Health

Discovery That Infertile Men Produce Healthy Sperm Reveals Key to Treatment

Sperm are healthy when they're born, but not after they're ejaculated.

Sarah Calvert / University of Sheffield

Historically research in the field of infertility has placed a disproportionate emphasis on the female side of reproduction. That began to change several years ago when something became abundantly clear: There is something wrong with the state of sperm. This sense of alarm grew in 2017 with the publication of a landmark study that said the sperm count in Western men has dropped by 50 percent since 1973.

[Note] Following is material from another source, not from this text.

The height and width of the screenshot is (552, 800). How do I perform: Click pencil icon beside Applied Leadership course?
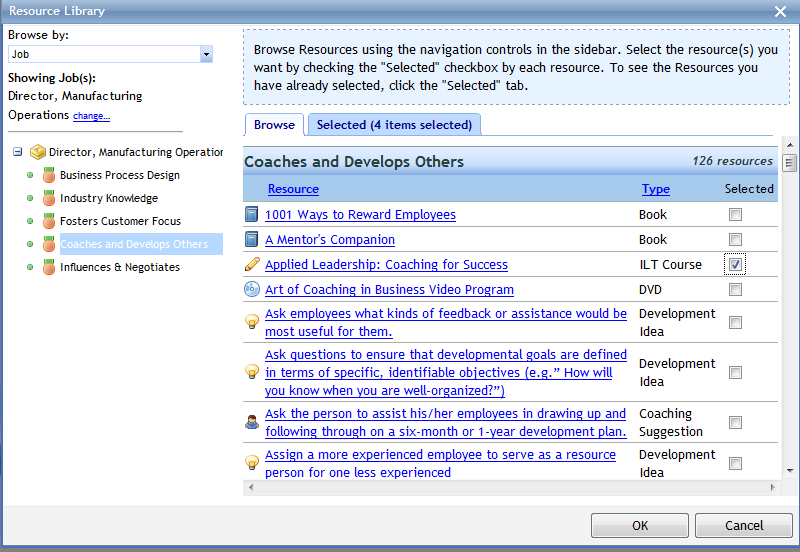coord(252,265)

To keep humankind from succumbing to an “infertility crisis,” public health officials called on scientists to boost our collective knowledge of male infertility. In response, United Kingdom-based scientists have announced a potentially revelatory sperm finding: Saturday at the European Association of Urology Congress, a team presented findings that indicate the sperm taken from the testicles of infertile men are just as a good as the sperm from fertile men.

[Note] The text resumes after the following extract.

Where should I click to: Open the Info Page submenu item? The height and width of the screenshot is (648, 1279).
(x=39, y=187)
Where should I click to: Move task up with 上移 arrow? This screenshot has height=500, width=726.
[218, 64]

It’s a new way of thinking about infertility: Concerns often focus on the quality of sperm produced by men scientifically deemed infertile. Experts believe that in all fertility cases, approximately 40 to 50 percent is due to the “male factor.” That could be low sperm concentrations, poor sperm motility, or abnormal morphology.

What this new research brings to the table is the idea that it’s not the sperm itself that’s integrally flawed. It’s more of an issue with the journey it takes from the testicles towards ejaculation.

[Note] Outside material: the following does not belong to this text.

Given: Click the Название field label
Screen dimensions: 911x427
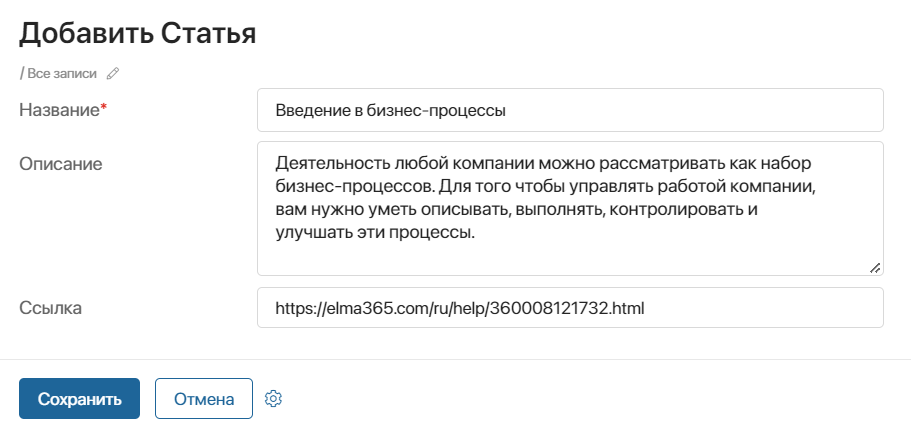Looking at the screenshot, I should [60, 110].
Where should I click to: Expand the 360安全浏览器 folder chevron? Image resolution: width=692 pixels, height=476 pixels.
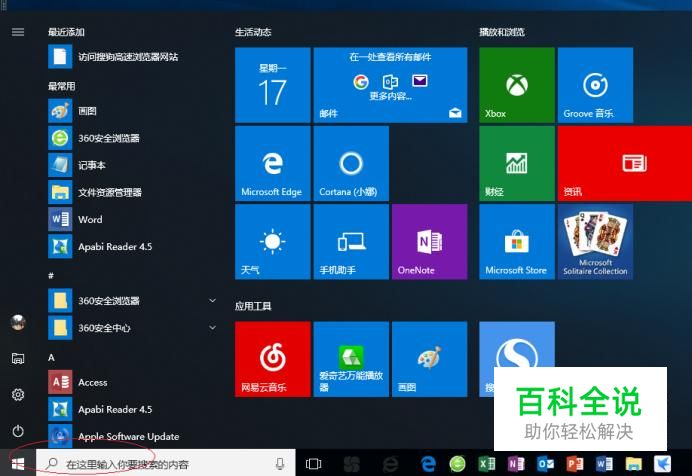tap(212, 300)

In the study, which is not yet published or peer reviewed, the scientists examined testicular sperm samples and ejaculated sperm samples belonging to 63 infertile men and 76 fertile men. The infertile men had previously failed a number of fertility treatments.

When the scientists examined all sperm samples for DNA damage, they found that when it came to ejaculated sperm, the sperm DNA damage was much higher in infertile men: 15 percent of fertile men had damage, while the same was true for 40 percent of infertile men. But when they examined the testicular sperm, all of the sperm cells were of similar quality.

Here are some sperm.

Flickr / Iqbal Osman1

“What this means is that the DNA in sperm from the testicles of infertile men are better quality than sperm from their ejaculates,” announced Sheena Lewis, Ph.D., an emeritus professor at Queens University Belfast, on Saturday. “This opens the way to taking sperm directly from the testes of men who have highly fragmented ejaculated DNA and failed cycles of treatment and trying to achieve fertility with these testicular sperms.”

Lewis and her colleagues suspect that the majority of DNA damaged caused by the transit from testicles to ejaculation is caused by oxidative stress, which causes single DNA strands to break but not double-strand breaks. While they can’t yet prove that the sperm damage seen is here is the main cause of fertility — and it’s just a hypothesis that using testicular sperm directly could help improve the chances of pregnancy — they do have some leads on what may cause the oxidative stress. Previous studies indicate that poor diets, smoking, and “sitting at a laptop all day” contribute to oxidative stress, as well as serious diseases like Type 2 Diabetes and Crohn’s disease.

As of now, ejaculated sperm is used in fertility treatments. This study suggests that sperm from the testicles acquired via a biopsy could be the ticket. Further research is needed before men can ask for this, but it’s a step in the right direction. The field of male infertility research is still considered to be lacking in high quality, large-scale studies. Meanwhile, sperm doesn’t seem to be becoming any healthier across populations, and scientists agree that the continuous decline is cause for concern.